I want to append "," and then the item index to every item in a list of integers.

I know that I need to convert the integers to strings before I do that, but even if I do that, it isn't working:

(I use Python 3.7.3)

for element in mylist:
    element = str(element)
    element = "{0},".format(element)
    element = element + mylist.index(element)

What I want:

mylist = ["97,0", "569,1", "39,2", "230,3",....]

3 Answers

1
ShapeOfMatter On

Possibly someone can link to a question of which this is a duplicate, but I don't know my way around that well yet.

You want list comprehensions, and the enumerate function.

new_list = ["{0},{1}".format(item, index) for (index, item) in enumerate(old_list)]
0
HAhaJakub On
mylist = [97,0, 569,1, 39,2, 230,3]
for items in mylist:
    (str(items))
    print('\"{0}\"'.format(items))

Here is the solution to your question, if I understood it correctly you wanted to add for every item in the list "".

1
Adam Smith On

If you absolutely positively need to change the list in-place, then you can iterate over a copy of that list and do just that.

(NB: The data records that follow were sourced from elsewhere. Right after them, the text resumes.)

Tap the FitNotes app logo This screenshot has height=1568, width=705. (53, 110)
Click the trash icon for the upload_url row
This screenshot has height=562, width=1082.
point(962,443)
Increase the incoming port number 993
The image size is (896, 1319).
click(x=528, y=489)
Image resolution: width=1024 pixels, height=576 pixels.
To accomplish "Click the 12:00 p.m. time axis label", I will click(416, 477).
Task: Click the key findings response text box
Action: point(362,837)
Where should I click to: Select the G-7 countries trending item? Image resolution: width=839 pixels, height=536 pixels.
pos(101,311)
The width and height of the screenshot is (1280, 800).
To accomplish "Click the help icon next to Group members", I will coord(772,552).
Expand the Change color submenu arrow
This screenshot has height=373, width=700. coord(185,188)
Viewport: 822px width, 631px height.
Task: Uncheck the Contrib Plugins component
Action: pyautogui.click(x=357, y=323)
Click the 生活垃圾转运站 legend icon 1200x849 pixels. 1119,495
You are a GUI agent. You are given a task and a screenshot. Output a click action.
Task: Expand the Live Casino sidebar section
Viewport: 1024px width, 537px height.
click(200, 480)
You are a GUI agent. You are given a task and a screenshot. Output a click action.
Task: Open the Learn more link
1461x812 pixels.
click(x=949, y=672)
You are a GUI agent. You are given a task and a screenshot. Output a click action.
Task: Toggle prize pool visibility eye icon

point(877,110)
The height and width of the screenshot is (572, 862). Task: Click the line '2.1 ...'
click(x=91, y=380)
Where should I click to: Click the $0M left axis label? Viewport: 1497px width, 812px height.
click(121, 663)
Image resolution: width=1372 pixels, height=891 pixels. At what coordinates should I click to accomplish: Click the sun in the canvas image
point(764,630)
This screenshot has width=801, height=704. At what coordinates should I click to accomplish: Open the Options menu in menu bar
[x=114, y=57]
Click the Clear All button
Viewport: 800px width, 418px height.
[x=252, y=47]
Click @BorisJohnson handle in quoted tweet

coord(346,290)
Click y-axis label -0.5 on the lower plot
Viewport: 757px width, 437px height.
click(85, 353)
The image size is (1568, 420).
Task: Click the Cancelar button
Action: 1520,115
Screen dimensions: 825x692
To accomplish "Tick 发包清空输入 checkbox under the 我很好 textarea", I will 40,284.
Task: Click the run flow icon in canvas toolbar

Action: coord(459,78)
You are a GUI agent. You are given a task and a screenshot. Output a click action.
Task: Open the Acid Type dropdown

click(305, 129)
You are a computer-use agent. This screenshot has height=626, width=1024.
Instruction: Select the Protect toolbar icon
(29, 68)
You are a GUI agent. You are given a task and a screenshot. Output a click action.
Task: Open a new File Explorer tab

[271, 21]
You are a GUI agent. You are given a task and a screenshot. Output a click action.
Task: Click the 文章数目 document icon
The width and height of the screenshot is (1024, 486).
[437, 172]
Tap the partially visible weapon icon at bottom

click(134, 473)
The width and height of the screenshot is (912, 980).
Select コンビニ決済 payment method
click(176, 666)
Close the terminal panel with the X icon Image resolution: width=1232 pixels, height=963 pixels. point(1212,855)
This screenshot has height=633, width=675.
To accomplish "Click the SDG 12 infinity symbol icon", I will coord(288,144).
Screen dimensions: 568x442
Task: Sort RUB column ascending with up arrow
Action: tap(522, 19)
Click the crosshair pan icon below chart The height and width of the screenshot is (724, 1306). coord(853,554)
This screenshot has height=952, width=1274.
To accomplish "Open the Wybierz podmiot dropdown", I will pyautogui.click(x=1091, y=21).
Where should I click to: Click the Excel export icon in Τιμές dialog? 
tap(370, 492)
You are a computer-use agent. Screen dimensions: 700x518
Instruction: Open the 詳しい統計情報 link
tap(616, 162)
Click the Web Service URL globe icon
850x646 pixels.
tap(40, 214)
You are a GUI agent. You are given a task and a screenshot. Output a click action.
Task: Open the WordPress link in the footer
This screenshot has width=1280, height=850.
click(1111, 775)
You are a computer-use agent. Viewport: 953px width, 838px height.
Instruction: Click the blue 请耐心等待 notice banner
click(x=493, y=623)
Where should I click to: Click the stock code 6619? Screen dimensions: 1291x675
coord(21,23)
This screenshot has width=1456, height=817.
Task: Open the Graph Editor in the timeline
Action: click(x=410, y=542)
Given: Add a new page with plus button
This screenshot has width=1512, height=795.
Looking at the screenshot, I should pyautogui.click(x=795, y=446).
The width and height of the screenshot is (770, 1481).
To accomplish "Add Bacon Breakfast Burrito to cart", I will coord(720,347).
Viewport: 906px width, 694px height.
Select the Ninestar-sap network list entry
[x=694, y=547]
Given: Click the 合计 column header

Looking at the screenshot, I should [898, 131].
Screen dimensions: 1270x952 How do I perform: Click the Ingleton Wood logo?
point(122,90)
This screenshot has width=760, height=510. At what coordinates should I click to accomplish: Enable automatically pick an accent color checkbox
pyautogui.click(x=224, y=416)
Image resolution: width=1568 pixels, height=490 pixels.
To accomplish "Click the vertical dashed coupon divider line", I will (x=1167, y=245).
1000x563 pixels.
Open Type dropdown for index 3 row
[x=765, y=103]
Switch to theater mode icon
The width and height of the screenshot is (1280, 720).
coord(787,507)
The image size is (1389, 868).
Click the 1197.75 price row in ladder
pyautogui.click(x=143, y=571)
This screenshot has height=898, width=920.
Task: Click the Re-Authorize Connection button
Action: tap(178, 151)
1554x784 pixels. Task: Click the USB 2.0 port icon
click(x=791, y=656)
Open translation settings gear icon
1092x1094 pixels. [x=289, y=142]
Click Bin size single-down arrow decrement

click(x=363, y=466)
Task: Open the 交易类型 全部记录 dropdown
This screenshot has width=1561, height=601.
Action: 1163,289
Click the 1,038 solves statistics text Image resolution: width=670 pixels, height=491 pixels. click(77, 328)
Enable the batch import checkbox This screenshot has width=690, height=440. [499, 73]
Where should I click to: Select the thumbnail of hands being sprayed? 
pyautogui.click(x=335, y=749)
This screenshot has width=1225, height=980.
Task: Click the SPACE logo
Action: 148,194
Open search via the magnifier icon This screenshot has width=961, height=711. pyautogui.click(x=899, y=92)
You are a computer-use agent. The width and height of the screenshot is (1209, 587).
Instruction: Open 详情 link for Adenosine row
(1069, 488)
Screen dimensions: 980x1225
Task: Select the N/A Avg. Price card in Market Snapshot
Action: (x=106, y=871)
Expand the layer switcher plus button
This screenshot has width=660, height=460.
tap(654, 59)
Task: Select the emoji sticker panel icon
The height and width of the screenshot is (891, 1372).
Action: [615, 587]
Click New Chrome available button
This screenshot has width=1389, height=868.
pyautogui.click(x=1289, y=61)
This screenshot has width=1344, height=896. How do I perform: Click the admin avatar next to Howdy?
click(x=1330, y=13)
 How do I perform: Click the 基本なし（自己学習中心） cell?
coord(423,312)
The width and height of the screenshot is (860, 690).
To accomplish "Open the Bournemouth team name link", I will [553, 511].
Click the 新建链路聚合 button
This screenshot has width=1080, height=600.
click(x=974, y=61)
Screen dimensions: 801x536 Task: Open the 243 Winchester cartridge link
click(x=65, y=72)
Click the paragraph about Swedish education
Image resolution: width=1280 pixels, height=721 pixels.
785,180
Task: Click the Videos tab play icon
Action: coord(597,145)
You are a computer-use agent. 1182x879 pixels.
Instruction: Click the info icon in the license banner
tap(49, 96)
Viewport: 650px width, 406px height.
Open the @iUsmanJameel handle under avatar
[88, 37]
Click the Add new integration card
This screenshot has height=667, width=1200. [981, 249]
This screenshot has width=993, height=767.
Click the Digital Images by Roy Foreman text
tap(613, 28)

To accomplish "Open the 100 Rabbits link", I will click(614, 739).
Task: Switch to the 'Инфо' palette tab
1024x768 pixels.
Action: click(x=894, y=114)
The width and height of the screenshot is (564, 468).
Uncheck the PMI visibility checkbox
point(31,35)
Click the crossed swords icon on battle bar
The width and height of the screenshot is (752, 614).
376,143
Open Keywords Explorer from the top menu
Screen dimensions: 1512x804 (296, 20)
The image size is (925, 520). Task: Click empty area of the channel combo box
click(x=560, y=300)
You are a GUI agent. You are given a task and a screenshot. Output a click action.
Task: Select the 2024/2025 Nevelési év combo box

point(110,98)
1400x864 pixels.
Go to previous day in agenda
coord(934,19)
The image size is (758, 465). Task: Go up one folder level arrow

for i, val in enumerate(mylist[:]):  # note the empty slice there -- that creates a whole copy!
    mylist[i] = f"{val},{i}"

Technically since you're not adding or removing elements, you are allowed to do this without that copy

for i, val in enumerate(mylist):
    mylist[i] = f"{val},{i}"

but this is a dangerous habit to get into without fully understanding what you can and cannot do to a list that you're iterating over. If your goal was to do this but also remove the 10th element (or etc), you would have to make a copy. Similarly if you wanted to insert a new element before the value 97, or etc.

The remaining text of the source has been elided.